This is all well and good of course, I am politically slightly left but I know all too well the pseudoscience that affect people of my political persuasion. I am pro-science and consider myself a rational person with rational views so I am not under any illusion that poor science and pseudoscience is limited to any one side. People believe nonsense, that’s all there is to say about that and there are many fascinating books on this subject, even Derren Brown tries to make sense of the politics behind the nonsense.

Sadly, it isn’t even that most of the time. This is a political critique, an economic evaluation of Ronald Reagan’s, Margaret Thatcher’s and Tony Blair’s economics that draws on big world events such as the return to Iran of the Ayatollah Khomenei in 1979 – the same year that Thatcher was elected.
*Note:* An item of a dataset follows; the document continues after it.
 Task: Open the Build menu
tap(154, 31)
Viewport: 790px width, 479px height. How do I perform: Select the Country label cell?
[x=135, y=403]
Pointing to the relative nonsense that these people believe as well as the rise of politically-based superstition, even comparing free market philosophy to religion and a flawed science (something also explored in Economyths), it doesn’t focus on what it promises to focus on anywhere near as much as you would have liked. The criticism of Reaganomics, Bushnomics, Thatchernomics, Blairnomics and Brownomics are things we will be talking about for decades, I’m not sure we needed another one.

This could and should have been better but it feels more like a political rant with a few token references to pseudoscience dropped in. It was ok, but not what I expected and not really what I was looking for from the title or the blurb.